The best piece I've seen on the subject comes, not surprisingly, from Reuel Marc Gerecht in the Weekly Standard. Gerecht begins by noting that "the issue is not whether the basic understanding of contemporary Muslim political legitimacy has been overturned -- it has -- but how forceful the regimes in place will resist the growing Muslim democratic ethnic. He then offers a country-by-country analysis of this question. Gerecht concludes by reminding us that January 30, 2005 is only the first paradigm-changing event to come from Iraq. There are more elections to follow and, of course, the trial of Saddam Hussein.
And speaking of paradigm shifts, Big Pharaoh notices that Egypt's Al-Ahram newspaper has used the word terrorist to describe an attack on Iraqi civilians in Iraq, apparently for the first time. Via Instapundit.
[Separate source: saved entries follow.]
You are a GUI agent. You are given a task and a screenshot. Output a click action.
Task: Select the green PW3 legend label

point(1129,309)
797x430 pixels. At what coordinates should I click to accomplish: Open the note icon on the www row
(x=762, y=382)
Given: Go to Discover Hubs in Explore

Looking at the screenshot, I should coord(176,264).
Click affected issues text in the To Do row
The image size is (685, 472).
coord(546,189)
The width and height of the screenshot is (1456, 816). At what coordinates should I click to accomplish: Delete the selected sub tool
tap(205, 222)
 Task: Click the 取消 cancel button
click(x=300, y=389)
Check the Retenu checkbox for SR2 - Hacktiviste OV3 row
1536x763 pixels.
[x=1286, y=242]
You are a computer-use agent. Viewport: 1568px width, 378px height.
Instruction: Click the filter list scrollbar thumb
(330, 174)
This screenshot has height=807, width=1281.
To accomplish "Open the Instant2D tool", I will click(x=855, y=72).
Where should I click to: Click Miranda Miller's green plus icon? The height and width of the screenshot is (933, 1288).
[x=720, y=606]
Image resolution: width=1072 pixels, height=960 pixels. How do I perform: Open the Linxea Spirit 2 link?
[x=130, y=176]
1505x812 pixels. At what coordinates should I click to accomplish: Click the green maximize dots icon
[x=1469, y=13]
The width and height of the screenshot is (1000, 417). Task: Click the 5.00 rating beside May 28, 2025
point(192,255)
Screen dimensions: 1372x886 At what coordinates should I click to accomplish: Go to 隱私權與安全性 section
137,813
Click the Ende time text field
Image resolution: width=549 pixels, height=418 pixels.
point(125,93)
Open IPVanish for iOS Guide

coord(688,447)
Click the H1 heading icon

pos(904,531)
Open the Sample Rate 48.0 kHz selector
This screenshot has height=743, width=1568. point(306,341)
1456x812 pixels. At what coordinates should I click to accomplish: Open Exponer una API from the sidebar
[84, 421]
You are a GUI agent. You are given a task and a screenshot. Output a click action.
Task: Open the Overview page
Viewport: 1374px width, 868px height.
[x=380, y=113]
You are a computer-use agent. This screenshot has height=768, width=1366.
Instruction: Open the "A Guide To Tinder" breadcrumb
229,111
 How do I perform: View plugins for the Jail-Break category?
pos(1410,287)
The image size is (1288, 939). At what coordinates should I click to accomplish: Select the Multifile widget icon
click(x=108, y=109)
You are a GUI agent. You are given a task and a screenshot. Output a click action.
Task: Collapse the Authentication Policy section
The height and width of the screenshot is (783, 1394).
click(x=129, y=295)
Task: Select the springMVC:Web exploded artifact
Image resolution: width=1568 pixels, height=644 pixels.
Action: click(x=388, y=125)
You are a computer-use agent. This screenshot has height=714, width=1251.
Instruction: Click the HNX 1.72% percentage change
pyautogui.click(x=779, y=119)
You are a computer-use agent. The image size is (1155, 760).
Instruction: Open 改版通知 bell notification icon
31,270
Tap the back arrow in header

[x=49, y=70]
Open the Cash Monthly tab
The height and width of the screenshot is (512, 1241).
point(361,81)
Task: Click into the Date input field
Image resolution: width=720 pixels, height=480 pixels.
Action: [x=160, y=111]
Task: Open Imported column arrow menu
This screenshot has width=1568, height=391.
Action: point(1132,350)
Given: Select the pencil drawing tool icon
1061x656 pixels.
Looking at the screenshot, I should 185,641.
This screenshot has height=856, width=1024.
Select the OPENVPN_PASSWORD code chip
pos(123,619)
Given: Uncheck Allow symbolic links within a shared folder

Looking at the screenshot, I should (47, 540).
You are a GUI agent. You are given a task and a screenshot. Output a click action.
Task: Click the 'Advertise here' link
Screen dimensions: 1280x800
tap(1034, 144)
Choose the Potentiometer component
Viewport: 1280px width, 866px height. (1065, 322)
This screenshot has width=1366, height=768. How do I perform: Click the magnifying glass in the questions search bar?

Sunday, March 6, 2005
Clifford May has an important column in today's Washington Times about the 12 year-old Palestinian boy who allegedly was shot and killed by Israeli gunfire in September 2000. The death of the boy, Mohammed al-Durra, helped set off an intifada, according to former Senator Mitchell's 2001 report. However, May argues that Israeli gunfire did not kill al-Durra, and suggests that a government-owned French television network cameraman may have staged the "death."
That Israeli gunfire could not have killed the boy was the conclusion of (1) a German television documentary in 2002, (2) liberal journalist James Fallows writing in Atlantic Monthly a year later, (3) the editor-in-chief of L'Express and a French documentary filmmaker who reviewed the unedited video of the shooting, and (4) Nahum Shahaf, the physicist assigned by the Isreali government to review the incident. Each concluded that it was physically impossible for the Israelis to have killed al-Durra given the position of the troops in relation to the boy. Even France 2, the television station that initially claimed the deadly gunfire was coming from the Isreali position, now states that no one can say for certain who killed al-Durra.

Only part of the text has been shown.